(Your goal)
Copy every line of the data below word for word, leaving out the pictures.

(Provided records)
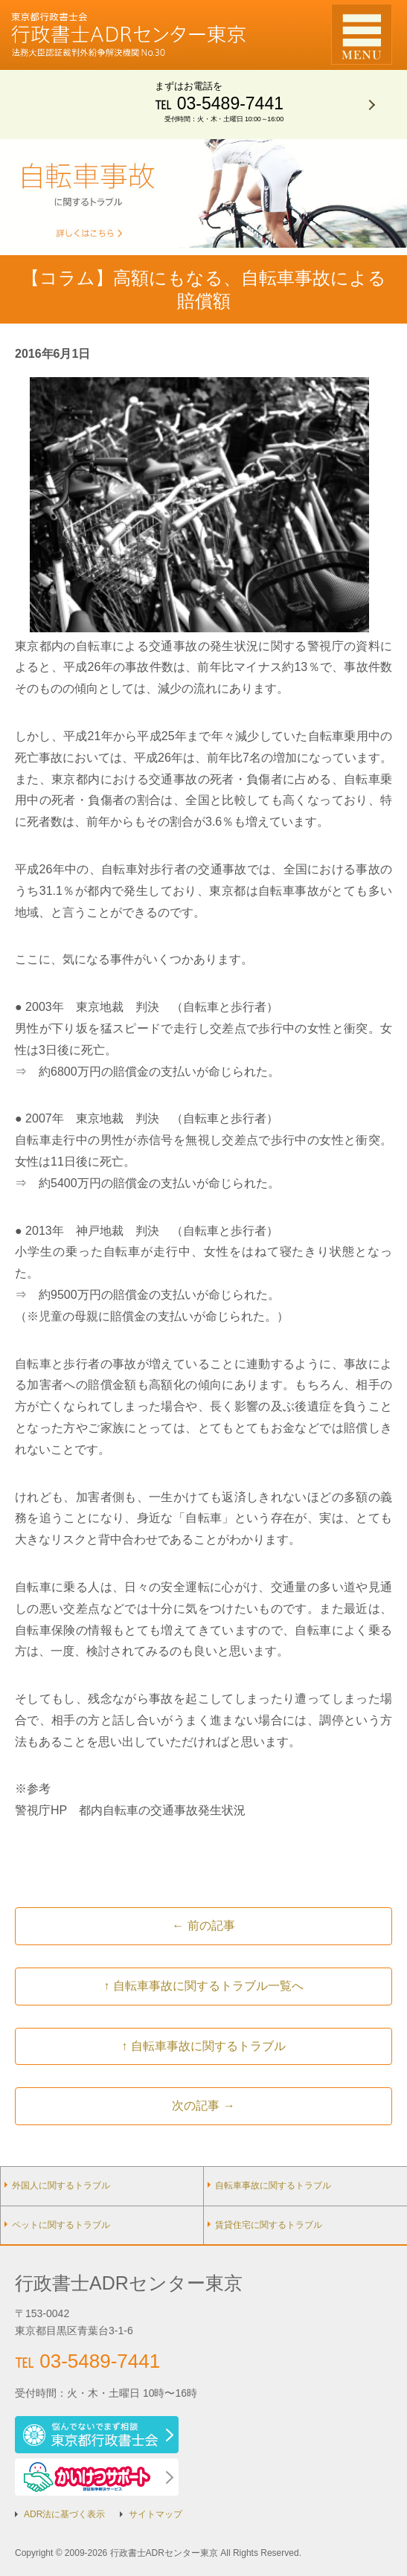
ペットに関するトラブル (61, 2225)
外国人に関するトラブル (61, 2185)
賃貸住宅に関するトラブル (268, 2225)
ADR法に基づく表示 (64, 2514)
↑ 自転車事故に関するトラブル (203, 2046)
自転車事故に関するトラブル (273, 2185)
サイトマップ (155, 2514)
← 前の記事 (203, 1925)
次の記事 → (203, 2105)
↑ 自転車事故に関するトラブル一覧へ (203, 1985)
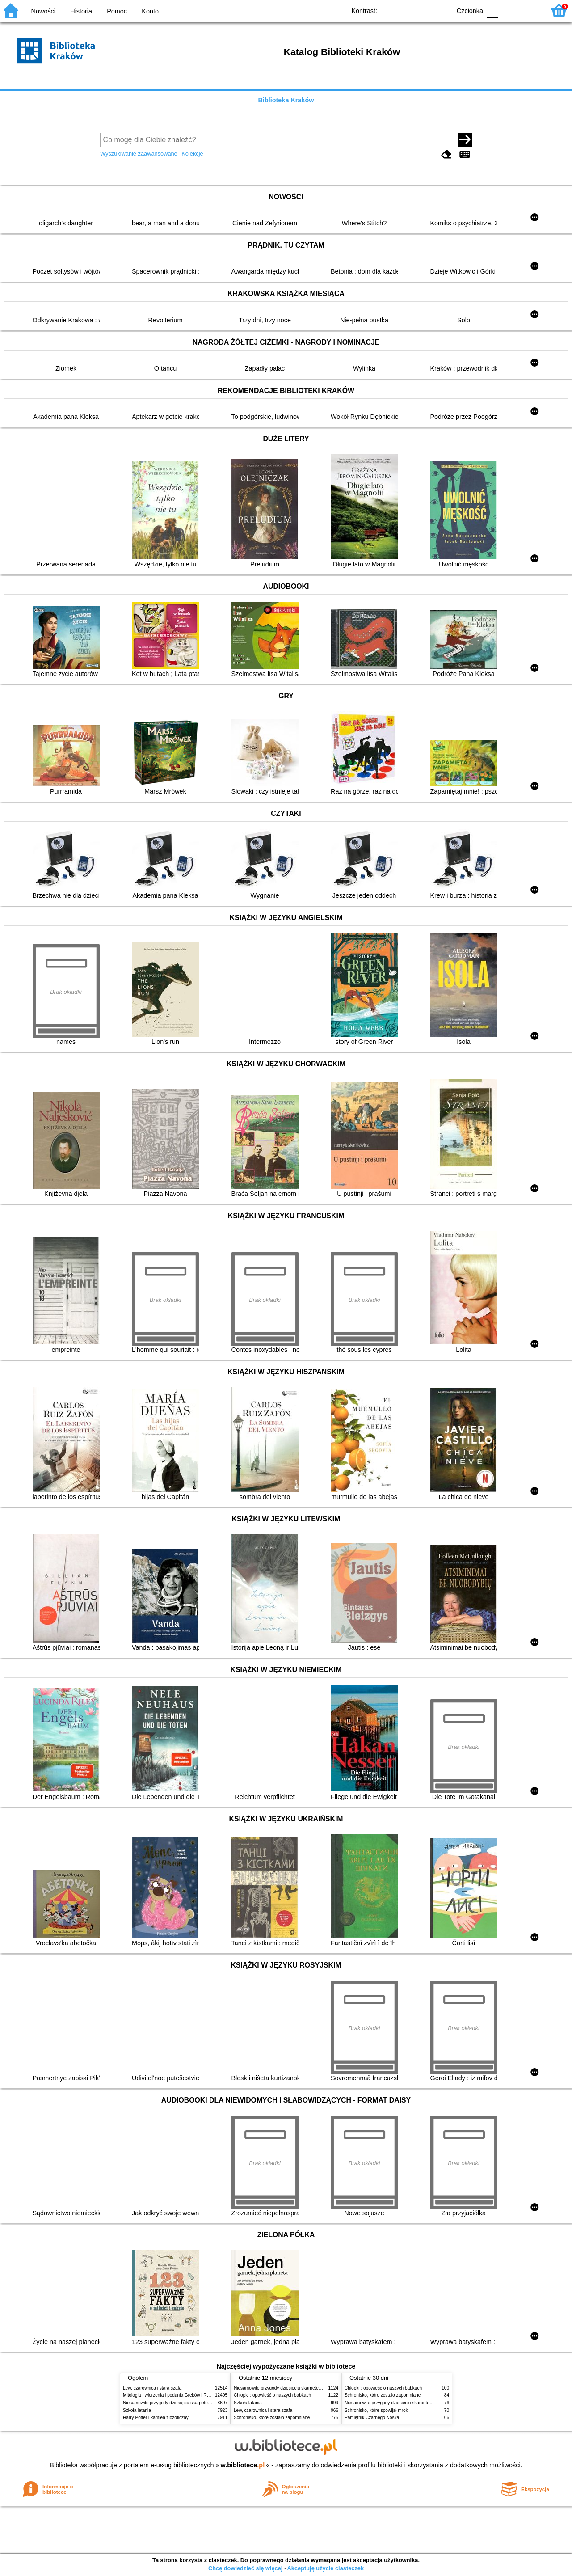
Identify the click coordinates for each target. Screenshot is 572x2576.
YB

(Response to this task)
ペットに関するトラブル (61, 2225)
外国人に関するトラブル (61, 2185)
賃貸住宅に関するトラブル (268, 2225)
ADR法に基づく表示 (64, 2514)
↑ 自転車事故に関するトラブル (203, 2046)
自転車事故に関するトラブル (273, 2185)
サイトマップ (155, 2514)
← 前の記事 (203, 1925)
次の記事 → (203, 2105)
↑ 自転車事故に関するトラブル一覧へ (203, 1985)
Identify the click coordinates for each target. Screenshot is 572x2576.
YB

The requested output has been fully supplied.